* [SHORT TASK]
Format every line of the data below as a JSON list of strings, one string per line, skipping blank lines and leaving the pictures out.
--- Begin PROVIDED DATA ---
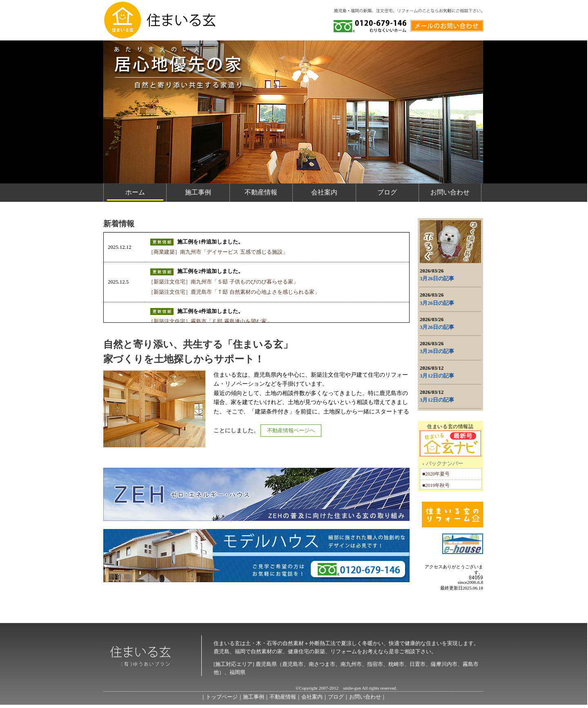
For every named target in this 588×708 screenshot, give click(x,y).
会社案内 (324, 192)
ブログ (387, 192)
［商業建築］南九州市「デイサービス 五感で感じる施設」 (218, 252)
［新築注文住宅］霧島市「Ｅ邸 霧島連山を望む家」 (210, 322)
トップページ (222, 697)
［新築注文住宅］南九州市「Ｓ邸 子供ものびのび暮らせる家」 (223, 282)
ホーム (135, 192)
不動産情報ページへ (291, 431)
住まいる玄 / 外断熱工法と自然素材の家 (159, 20)
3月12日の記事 (437, 376)
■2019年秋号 (436, 485)
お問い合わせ (450, 192)
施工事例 (198, 192)
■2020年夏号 (436, 474)
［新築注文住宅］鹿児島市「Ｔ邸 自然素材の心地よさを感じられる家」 (234, 292)
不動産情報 (261, 192)
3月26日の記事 (437, 279)
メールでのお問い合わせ (447, 24)
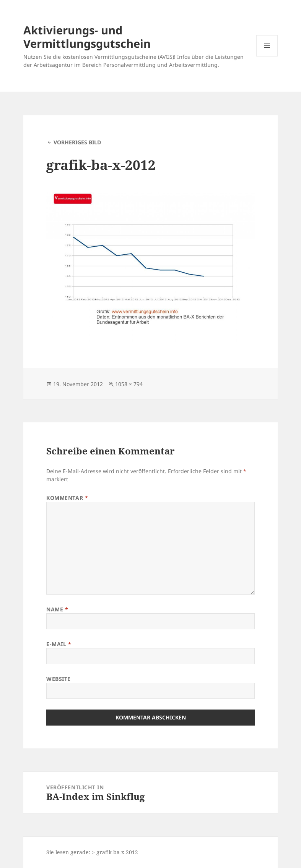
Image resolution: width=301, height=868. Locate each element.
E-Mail (59, 644)
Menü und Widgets (267, 56)
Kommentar (67, 498)
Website (59, 679)
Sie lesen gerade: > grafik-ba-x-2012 (92, 852)
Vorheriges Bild (77, 142)
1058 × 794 (129, 384)
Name (57, 609)
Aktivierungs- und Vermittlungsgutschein (87, 37)
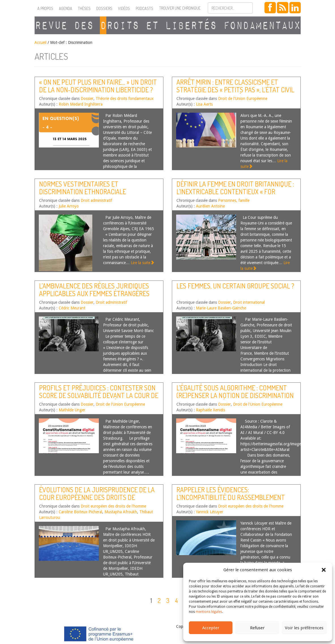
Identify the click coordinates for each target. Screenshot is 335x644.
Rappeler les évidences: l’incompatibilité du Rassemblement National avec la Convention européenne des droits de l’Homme (231, 501)
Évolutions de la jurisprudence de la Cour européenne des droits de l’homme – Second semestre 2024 (97, 497)
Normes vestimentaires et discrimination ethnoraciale (82, 187)
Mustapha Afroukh (121, 512)
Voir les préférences (304, 628)
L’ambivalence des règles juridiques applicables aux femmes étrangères (94, 289)
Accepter (211, 628)
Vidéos (124, 8)
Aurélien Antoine (210, 206)
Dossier (87, 99)
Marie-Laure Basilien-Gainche (221, 308)
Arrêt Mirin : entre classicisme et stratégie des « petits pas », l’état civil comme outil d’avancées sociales (235, 89)
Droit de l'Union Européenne (243, 99)
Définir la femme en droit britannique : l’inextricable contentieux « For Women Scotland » (235, 191)
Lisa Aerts (204, 104)
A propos (45, 8)
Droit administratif (96, 200)
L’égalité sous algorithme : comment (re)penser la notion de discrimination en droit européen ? (235, 395)
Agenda (65, 8)
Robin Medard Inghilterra (80, 104)
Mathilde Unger (72, 410)
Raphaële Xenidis (210, 410)
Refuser (257, 628)
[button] (324, 570)
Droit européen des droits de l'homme (113, 506)
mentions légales (209, 612)
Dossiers (104, 8)
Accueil (40, 42)
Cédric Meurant (72, 308)
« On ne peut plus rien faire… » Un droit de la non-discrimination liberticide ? (98, 85)
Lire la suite (142, 263)
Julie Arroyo (69, 206)
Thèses (84, 8)
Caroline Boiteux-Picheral (80, 512)
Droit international (249, 302)
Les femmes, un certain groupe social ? (235, 286)
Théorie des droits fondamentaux (125, 99)
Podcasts (144, 8)
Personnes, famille (234, 200)
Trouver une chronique (180, 8)
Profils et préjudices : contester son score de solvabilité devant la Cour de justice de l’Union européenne (99, 395)
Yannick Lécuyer (210, 512)
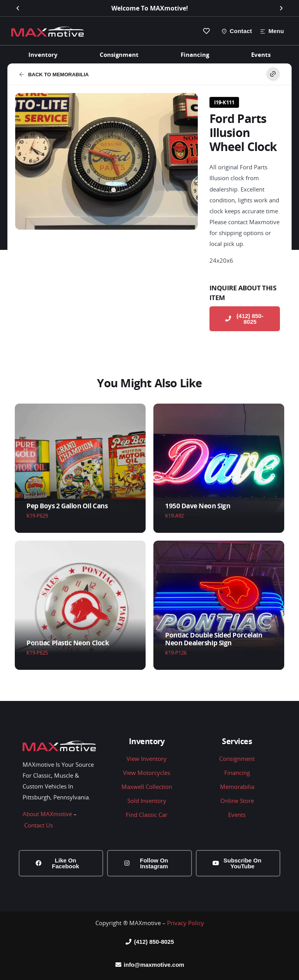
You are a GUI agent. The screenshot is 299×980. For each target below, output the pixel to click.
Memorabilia (237, 787)
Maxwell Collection (147, 787)
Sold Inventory (147, 801)
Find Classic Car (146, 815)
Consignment (119, 54)
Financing (195, 54)
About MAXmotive (47, 814)
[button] (18, 8)
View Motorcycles (146, 773)
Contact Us (39, 825)
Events (261, 54)
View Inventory (146, 759)
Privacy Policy (185, 923)
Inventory (43, 54)
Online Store (237, 801)
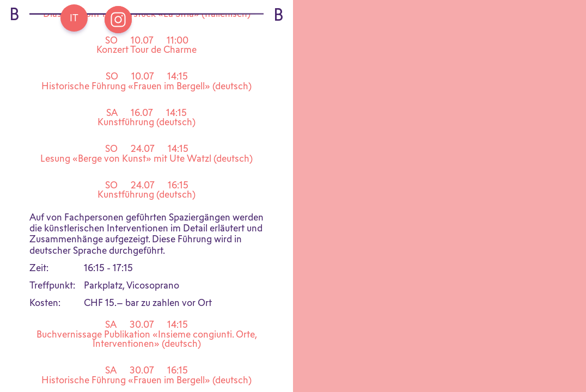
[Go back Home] (74, 18)
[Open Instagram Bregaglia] (118, 20)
--- End PROVIDED DATA ---
* [THE REPLY]
[
  "For every named target in this 588×708 screenshot, give click(x,y).",
  "会社案内 (324, 192)",
  "ブログ (387, 192)",
  "［商業建築］南九州市「デイサービス 五感で感じる施設」 (218, 252)",
  "［新築注文住宅］霧島市「Ｅ邸 霧島連山を望む家」 (210, 322)",
  "トップページ (222, 697)",
  "［新築注文住宅］南九州市「Ｓ邸 子供ものびのび暮らせる家」 (223, 282)",
  "ホーム (135, 192)",
  "不動産情報ページへ (291, 431)",
  "住まいる玄 / 外断熱工法と自然素材の家 (159, 20)",
  "3月12日の記事 (437, 376)",
  "■2019年秋号 (436, 485)",
  "お問い合わせ (450, 192)",
  "施工事例 (198, 192)",
  "■2020年夏号 (436, 474)",
  "［新築注文住宅］鹿児島市「Ｔ邸 自然素材の心地よさを感じられる家」 (234, 292)",
  "不動産情報 (261, 192)",
  "3月26日の記事 (437, 279)",
  "メールでのお問い合わせ (447, 24)",
  "Image resolution: width=301, height=868. Locate each element.",
  "E-Mail (59, 644)",
  "Menü und Widgets (267, 56)",
  "Kommentar (67, 498)",
  "Website (59, 679)",
  "Sie lesen gerade: > grafik-ba-x-2012 (92, 852)",
  "Vorheriges Bild (77, 142)",
  "1058 × 794 (129, 384)",
  "Name (57, 609)",
  "Aktivierungs- und Vermittlungsgutschein (87, 37)",
  "Identify the click coordinates for each target. Screenshot is 335x644.",
  "Rappeler les évidences: l’incompatibilité du Rassemblement National avec la Convention européenne des droits de l’Homme (231, 501)",
  "Évolutions de la jurisprudence de la Cour européenne des droits de l’homme – Second semestre 2024 (97, 497)",
  "Normes vestimentaires et discrimination ethnoraciale (82, 187)",
  "Mustapha Afroukh (121, 512)",
  "Voir les préférences (304, 628)",
  "L’ambivalence des règles juridiques applicables aux femmes étrangères (94, 289)",
  "Accepter (211, 628)",
  "Vidéos (124, 8)",
  "Aurélien Antoine (210, 206)",
  "Dossier (87, 99)",
  "Marie-Laure Basilien-Gainche (221, 308)",
  "Arrêt Mirin : entre classicisme et stratégie des « petits pas », l’état civil comme outil d’avancées sociales (235, 89)",
  "Droit de l'Union Européenne (243, 99)",
  "Définir la femme en droit britannique : l’inextricable contentieux « For Women Scotland » (235, 191)",
  "Lisa Aerts (204, 104)",
  "A propos (45, 8)",
  "Droit administratif (96, 200)",
  "L’égalité sous algorithme : comment (re)penser la notion de discrimination en droit européen ? (235, 395)",
  "Agenda (65, 8)",
  "Robin Medard Inghilterra (80, 104)",
  "Mathilde Unger (72, 410)",
  "Raphaële Xenidis (210, 410)",
  "Refuser (257, 628)",
  "[button] (324, 570)",
  "Droit européen des droits de l'homme (113, 506)",
  "mentions légales (209, 612)",
  "Dossiers (104, 8)",
  "Accueil (40, 42)",
  "Cédric Meurant (72, 308)",
  "« On ne peut plus rien faire… » Un droit de la non-discrimination liberticide ? (98, 85)",
  "Lire la suite (142, 263)",
  "Julie Arroyo (69, 206)",
  "Thèses (84, 8)",
  "Caroline Boiteux-Picheral (80, 512)",
  "Droit international (249, 302)",
  "Les femmes, un certain groupe social ? (235, 286)",
  "Théorie des droits fondamentaux (125, 99)",
  "Podcasts (144, 8)",
  "Personnes, famille (234, 200)",
  "Trouver une chronique (180, 8)",
  "Profils et préjudices : contester son score de solvabilité devant la Cour de justice de l’Union européenne (99, 395)",
  "Yannick Lécuyer (210, 512)",
  "You are a GUI agent. The screenshot is 299×980. For each target below, output the pixel to click.",
  "Memorabilia (237, 787)",
  "Maxwell Collection (147, 787)",
  "Sold Inventory (147, 801)",
  "Find Classic Car (146, 815)",
  "Consignment (119, 54)",
  "Financing (195, 54)",
  "About MAXmotive (47, 814)",
  "[button] (18, 8)",
  "View Motorcycles (146, 773)",
  "Contact Us (39, 825)",
  "Events (261, 54)",
  "View Inventory (146, 759)",
  "Privacy Policy (185, 923)",
  "Inventory (43, 54)",
  "Online Store (237, 801)",
  "[Go back Home] (74, 18)",
  "[Open Instagram Bregaglia] (118, 20)"
]